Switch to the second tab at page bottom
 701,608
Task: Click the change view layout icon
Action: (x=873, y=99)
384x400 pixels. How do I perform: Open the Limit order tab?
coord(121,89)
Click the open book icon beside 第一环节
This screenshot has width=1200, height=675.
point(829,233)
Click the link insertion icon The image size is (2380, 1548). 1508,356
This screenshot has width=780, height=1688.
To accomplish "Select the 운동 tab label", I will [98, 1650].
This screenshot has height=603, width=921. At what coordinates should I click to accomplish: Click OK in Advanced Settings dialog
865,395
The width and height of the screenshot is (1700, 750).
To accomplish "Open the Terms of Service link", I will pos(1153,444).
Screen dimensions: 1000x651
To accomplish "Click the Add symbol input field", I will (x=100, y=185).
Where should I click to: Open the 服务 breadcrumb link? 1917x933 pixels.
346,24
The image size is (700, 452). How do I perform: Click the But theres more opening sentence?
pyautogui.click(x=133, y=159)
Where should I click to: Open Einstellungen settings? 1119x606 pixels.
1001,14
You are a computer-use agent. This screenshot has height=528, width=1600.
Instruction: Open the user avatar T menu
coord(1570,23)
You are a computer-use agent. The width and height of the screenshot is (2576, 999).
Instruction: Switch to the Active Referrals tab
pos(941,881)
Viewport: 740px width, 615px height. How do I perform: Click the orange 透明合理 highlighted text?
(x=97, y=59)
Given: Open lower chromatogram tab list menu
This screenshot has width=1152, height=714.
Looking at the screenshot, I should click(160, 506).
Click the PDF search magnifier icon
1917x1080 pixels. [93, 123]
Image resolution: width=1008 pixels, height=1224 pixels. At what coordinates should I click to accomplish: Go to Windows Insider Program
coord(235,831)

◆ EXERCISE DETAILS
Copy these records line for line, without changing anything.

◆ COMPLETE RESPONSE
Switch to the second tab at page bottom
 701,608
Task: Click the change view layout icon
Action: (x=873, y=99)
384x400 pixels. How do I perform: Open the Limit order tab?
coord(121,89)
Click the open book icon beside 第一环节
This screenshot has width=1200, height=675.
point(829,233)
Click the link insertion icon The image size is (2380, 1548). 1508,356
This screenshot has width=780, height=1688.
To accomplish "Select the 운동 tab label", I will [98, 1650].
This screenshot has height=603, width=921. At what coordinates should I click to accomplish: Click OK in Advanced Settings dialog
865,395
The width and height of the screenshot is (1700, 750).
To accomplish "Open the Terms of Service link", I will pos(1153,444).
Screen dimensions: 1000x651
To accomplish "Click the Add symbol input field", I will (x=100, y=185).
Where should I click to: Open the 服务 breadcrumb link? 1917x933 pixels.
346,24
The image size is (700, 452). How do I perform: Click the But theres more opening sentence?
pyautogui.click(x=133, y=159)
Where should I click to: Open Einstellungen settings? 1119x606 pixels.
1001,14
You are a computer-use agent. This screenshot has height=528, width=1600.
Instruction: Open the user avatar T menu
coord(1570,23)
You are a computer-use agent. The width and height of the screenshot is (2576, 999).
Instruction: Switch to the Active Referrals tab
pos(941,881)
Viewport: 740px width, 615px height. How do I perform: Click the orange 透明合理 highlighted text?
(x=97, y=59)
Given: Open lower chromatogram tab list menu
This screenshot has width=1152, height=714.
Looking at the screenshot, I should click(160, 506).
Click the PDF search magnifier icon
1917x1080 pixels. [93, 123]
Image resolution: width=1008 pixels, height=1224 pixels. At what coordinates should I click to accomplish: Go to Windows Insider Program
coord(235,831)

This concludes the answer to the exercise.